Deep learning programs need complex, multi-stage data processing pipelines, including loading, decoding, resizing, and other augmentations. CPU-powered data processing pipelines limit the performance and scalability of inference and training.
The NVIDIA Data Loading Library (DALI), a library for data loading and pre-processing, addresses these problems. It offers highly optimized building blocks for loading and processing sound, video, and images.
- GPU Library: DALI
- Author: Nvidia
- Initial Release: N/A
- Type: GPU library used to accelerate the processing of deep learning training and inference
- License: Apache License 2.0
- Language: Python, C++, and others
- GitHub: Nvidia/DALI has 3.6k stars, 45 releases, and 63 contributors
- Examples: for MXNet, TensorFlow, and PyTorch
Features of DALI
- Features an exclusive execution engine that helps maximize the process of the input pipeline.

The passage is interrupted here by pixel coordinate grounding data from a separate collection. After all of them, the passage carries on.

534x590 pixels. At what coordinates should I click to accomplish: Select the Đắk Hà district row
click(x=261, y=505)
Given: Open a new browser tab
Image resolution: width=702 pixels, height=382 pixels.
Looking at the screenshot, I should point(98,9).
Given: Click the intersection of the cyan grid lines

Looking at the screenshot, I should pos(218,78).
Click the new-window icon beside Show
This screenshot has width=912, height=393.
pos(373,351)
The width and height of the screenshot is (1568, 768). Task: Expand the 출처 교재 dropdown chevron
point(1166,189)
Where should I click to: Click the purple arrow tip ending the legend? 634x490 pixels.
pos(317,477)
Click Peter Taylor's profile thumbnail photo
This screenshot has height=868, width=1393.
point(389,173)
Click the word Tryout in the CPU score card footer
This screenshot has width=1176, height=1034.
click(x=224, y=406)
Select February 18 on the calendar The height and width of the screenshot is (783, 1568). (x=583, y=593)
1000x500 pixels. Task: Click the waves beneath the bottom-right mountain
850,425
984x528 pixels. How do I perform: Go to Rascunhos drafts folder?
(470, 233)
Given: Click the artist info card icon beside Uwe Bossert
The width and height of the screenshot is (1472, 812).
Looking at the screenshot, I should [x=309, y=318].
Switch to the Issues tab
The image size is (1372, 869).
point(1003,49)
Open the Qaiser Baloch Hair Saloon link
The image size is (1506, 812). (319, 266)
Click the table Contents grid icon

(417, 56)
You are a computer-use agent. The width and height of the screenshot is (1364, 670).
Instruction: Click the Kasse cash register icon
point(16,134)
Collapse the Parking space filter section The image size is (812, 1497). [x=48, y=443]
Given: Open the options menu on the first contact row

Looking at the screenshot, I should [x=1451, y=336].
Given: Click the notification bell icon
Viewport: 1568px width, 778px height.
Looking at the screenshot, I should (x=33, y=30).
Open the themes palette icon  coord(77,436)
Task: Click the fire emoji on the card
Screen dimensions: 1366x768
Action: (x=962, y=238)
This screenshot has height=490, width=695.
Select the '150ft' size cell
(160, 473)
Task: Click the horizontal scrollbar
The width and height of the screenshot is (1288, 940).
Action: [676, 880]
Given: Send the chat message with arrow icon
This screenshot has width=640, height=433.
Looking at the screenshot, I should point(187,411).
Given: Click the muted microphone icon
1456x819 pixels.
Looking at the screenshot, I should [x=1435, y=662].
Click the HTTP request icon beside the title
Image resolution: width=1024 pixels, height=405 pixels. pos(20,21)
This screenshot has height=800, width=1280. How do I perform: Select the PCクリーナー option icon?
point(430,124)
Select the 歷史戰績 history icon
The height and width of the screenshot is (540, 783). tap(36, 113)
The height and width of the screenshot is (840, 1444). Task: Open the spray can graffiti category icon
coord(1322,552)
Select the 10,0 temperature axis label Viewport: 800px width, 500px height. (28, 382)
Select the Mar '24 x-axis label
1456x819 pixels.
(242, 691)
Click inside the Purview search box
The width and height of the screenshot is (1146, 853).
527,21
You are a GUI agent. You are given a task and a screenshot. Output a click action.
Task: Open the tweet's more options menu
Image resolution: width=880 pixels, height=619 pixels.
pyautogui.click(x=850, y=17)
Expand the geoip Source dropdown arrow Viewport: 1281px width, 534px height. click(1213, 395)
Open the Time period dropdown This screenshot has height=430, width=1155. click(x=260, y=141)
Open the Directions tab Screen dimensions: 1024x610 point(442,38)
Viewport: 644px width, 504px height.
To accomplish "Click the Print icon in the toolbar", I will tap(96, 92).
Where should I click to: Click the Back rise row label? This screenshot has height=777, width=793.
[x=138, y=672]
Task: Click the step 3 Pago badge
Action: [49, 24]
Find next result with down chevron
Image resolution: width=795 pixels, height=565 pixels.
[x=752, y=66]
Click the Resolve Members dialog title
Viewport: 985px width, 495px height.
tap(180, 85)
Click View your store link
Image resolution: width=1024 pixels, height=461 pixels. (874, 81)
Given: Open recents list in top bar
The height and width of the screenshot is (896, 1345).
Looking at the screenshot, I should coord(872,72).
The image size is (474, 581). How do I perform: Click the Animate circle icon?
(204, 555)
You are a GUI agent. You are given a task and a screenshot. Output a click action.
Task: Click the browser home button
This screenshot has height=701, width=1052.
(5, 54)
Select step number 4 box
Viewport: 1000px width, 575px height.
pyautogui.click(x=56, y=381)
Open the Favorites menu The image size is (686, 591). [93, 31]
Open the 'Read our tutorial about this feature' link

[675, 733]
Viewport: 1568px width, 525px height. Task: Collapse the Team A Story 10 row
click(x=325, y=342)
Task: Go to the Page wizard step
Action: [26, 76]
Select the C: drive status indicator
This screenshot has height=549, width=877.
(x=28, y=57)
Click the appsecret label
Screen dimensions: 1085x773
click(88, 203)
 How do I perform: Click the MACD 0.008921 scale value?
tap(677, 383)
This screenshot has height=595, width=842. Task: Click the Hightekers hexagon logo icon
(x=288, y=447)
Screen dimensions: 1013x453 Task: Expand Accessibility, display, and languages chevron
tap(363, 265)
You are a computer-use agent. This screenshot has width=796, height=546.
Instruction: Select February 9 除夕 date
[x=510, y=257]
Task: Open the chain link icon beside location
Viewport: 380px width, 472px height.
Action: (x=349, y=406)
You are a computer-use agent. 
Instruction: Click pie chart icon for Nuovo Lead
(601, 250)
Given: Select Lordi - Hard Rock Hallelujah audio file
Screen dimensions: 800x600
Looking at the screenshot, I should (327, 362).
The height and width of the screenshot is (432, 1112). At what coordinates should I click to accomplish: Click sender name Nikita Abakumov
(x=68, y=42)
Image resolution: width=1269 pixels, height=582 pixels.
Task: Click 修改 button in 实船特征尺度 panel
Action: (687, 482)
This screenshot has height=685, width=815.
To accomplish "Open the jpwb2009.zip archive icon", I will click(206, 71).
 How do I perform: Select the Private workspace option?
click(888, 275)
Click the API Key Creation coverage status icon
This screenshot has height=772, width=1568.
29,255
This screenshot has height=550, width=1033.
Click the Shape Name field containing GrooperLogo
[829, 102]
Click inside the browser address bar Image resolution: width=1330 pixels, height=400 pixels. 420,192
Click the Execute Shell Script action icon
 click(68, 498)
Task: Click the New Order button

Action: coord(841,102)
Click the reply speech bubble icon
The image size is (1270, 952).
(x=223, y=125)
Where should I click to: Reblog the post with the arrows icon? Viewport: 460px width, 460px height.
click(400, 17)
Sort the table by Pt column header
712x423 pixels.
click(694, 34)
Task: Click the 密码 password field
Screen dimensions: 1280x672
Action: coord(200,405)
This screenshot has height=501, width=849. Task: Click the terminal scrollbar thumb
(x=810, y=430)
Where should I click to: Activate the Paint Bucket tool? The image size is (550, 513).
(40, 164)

- Provides access to features such as prefetching, batch processing, parallel execution
- DALI-based data processing pipelines are portable because they can easily be retargeted to PaddlePaddle, TensorFlow, PyTorch, and MXNet.
- Open source and easy-to-use Python API
- Supports multiple data formats – COCO, LMDB, TFRecord, RecordIO, JPEG, JPEG 2000, FLAC, OGG, WAV, H.264, VP9, and HEVC.
- Scalable across different GPUs
- Accelerates image classifications
- Extensible for user-specific custom operators
- Easy integration with NVIDIA Triton Inference Server with DALI TRITON Backend.